About writing the solution format, I do not think that is an issue. And fits format is anyway more convenient.

Thanks

d3v-null commented 1 month ago

Thanks @devojyoti96 , that's really useful to know.

I won't have time to implement this for a while, but pull requests are welcome.
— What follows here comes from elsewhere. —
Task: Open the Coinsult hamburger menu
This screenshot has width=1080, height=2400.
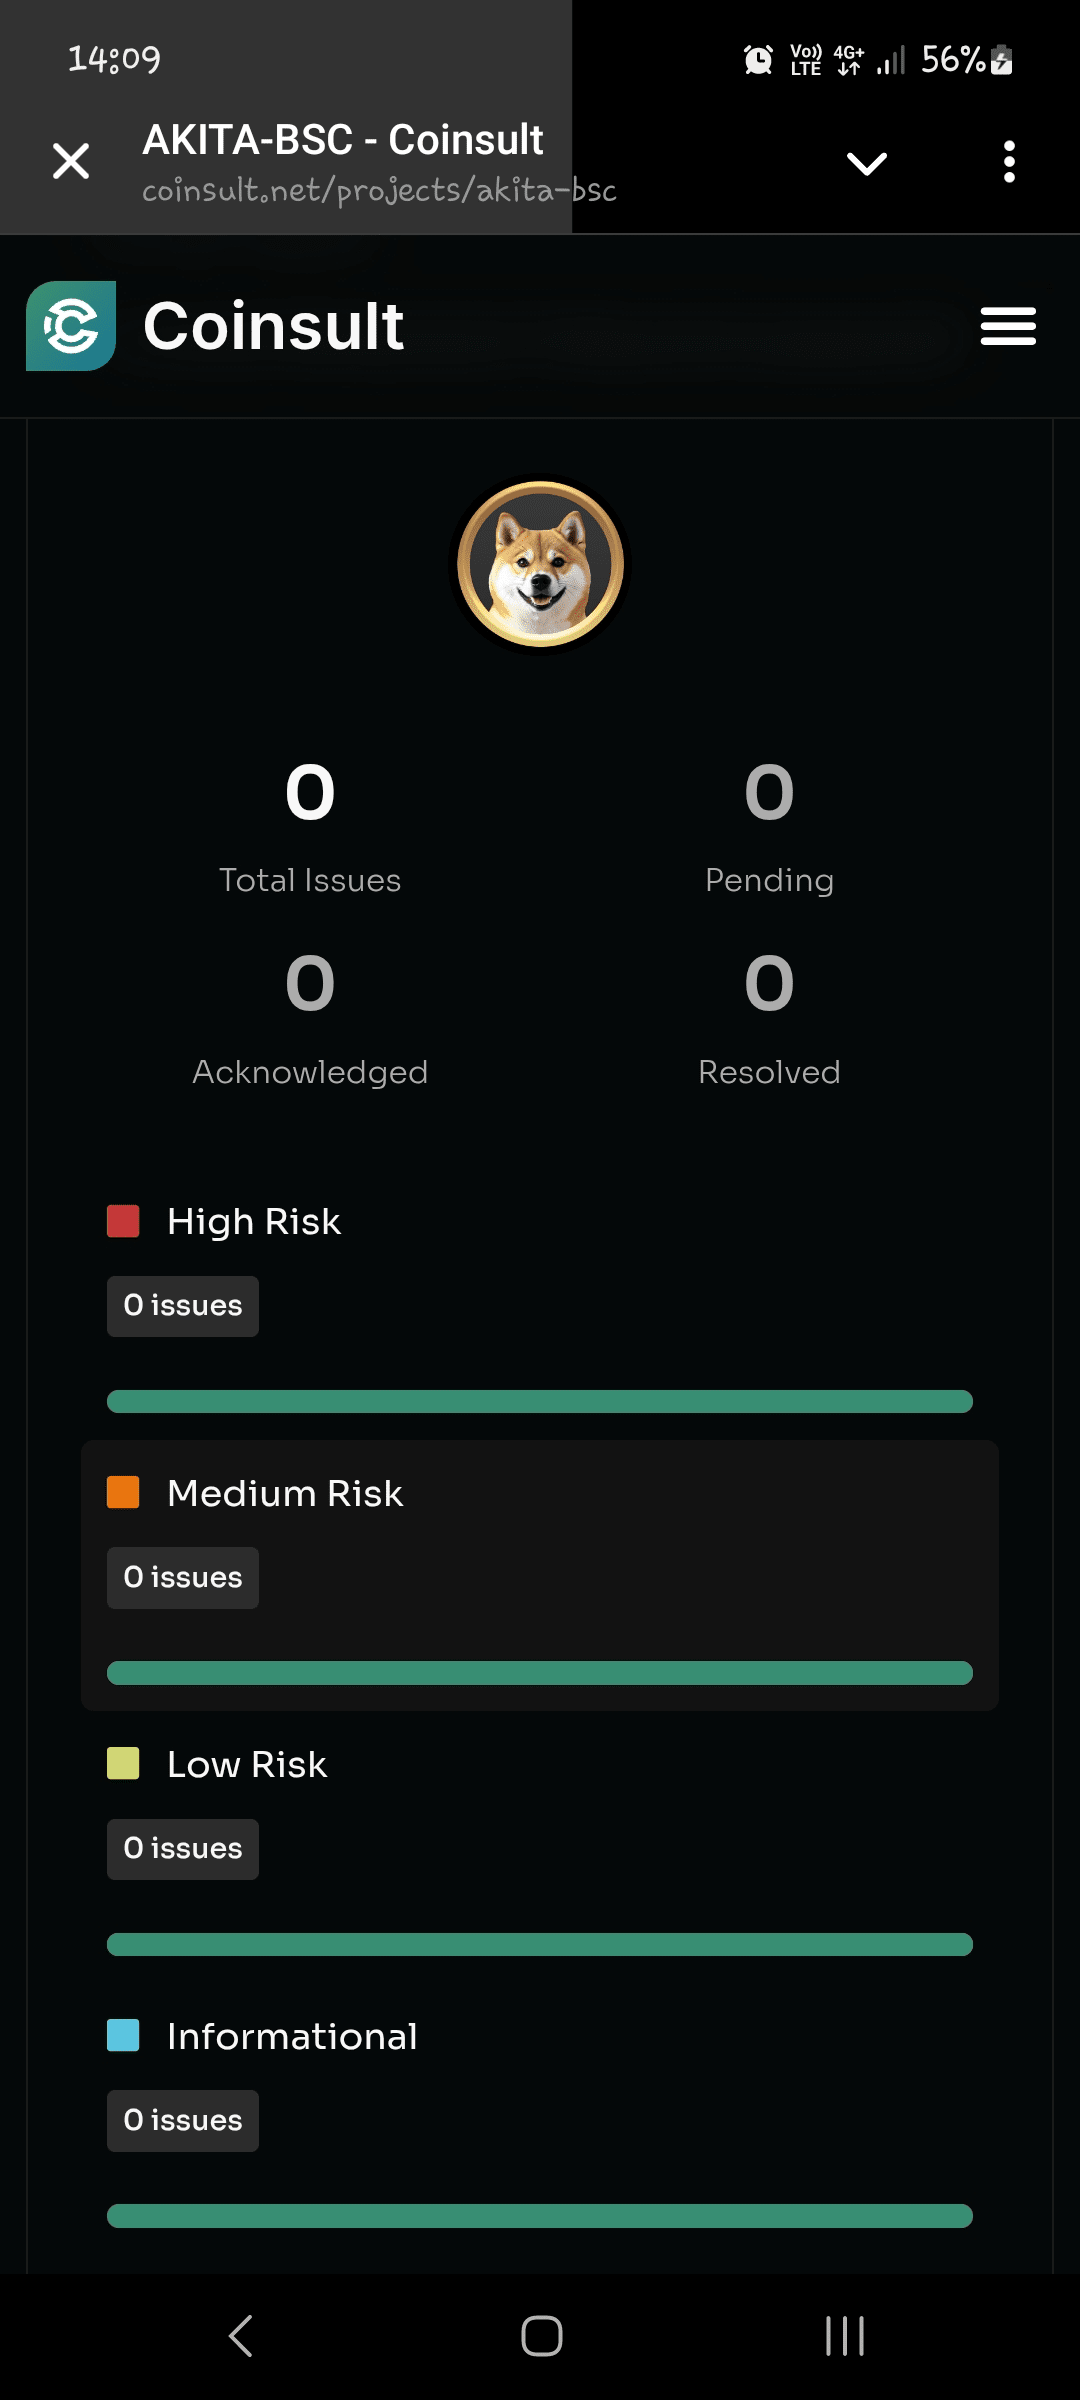Action: coord(1008,327)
I tried writing a workaround for you, but couldn't come up with something elegant because:

but if one of these features were implemented, then the following would work.

export obsid=1297526432
export outdir="${MYSCRATCH}/${obsid}"
mkdir -p $outdir
export srclist=${outdir}/srclist_pumav3_EoR0LoBES_EoR1pietro_CenA-GP_2023-11-07.fits
[[ $srclist =~ srclist_puma && ! -f "$srclist" ]] && wget -O $srclist "https://github.com/JLBLine/srclists/raw/master/${srclist##*/}"
export MWA_BEAM_FILE="${MWA_BEAM_FILE:=$MYSOFTWARE/mwa_full_embedded_element_pattern.h5}"
[ -f $MWA_BEAM_FILE ] || wget -O "$MWA_BEAM_FILE" $'http://ws.mwatelescope.org/static/'${$MWA_BEAM_FILE##*/}
export metafits="${outdir}/${obsid}.metafits"
[ -f "$metafits" ] || wget -O "$metafits" $'https://github.com/MWATelescope/Birli/raw/main/tests/data/1297526432_mwax/1297526432.metafits'
export raw="${outdir}/${obsid}_20210216160014_ch117_000.fits"
[ -f "$raw" ] || wget -O $raw "https://github.com/MWATelescope/Birli/raw/main/tests/data/1297526432_mwax/1297526432_20210216160014_ch117_000.fits"

# generate measurement set with only DATA column
export ms="${outdir}/${obsid}.ms"
[ -d "$ms" ] || birli -m $metafits -M $ms $raw --sel-chan-ranges 0-0 # --no-sel-autos

# simulate visibilities into a separate ms DATA column with same shape
# even though we don't care about the solutions, `vis-sim` doesn't allow us to perfectly match an input ms, so we use `di-cal --model-filenames ...` instad.
export ms_sim="${outdir}/${obsid}_sim.ms"
[ -d "$ms_sim" ] || hyperdrive di-cal --data $metafits $raw --model-filenames $ms_sim --source-list $srclist --beam-file $MWA_BEAM_FILE --num-sources 1 --use-all-timesteps

cat <<EoF > put_model_column.py
from casacore.tables import table, tablecolumn, makecoldesc, makearrcoldesc
data = table('$ms', readonly=False)
model = table('$ms_sim', readonly=True)
assert data.getcolshapestring('DATA') == model.getcolshapestring('DATA'), "DATA columns should have same shape"
print("data baselines", [*zip(data.getcol('ANTENNA1'), data.getcol('ANTENNA2'))])
print("model baselines", [*zip(model.getcol('ANTENNA1'), model.getcol('ANTENNA2'))])
assert data.nrows() == model.nrows(), "DATA columns should have same number of rows"
coldesc=makecoldesc('MODEL_DATA', model.getcoldesc('DATA'))
data.addcols(coldesc)
data.putcol('MODEL_DATA', model.getcol('DATA'))
EoF

however, $ms contains autocorrelations, and $model_ms does not.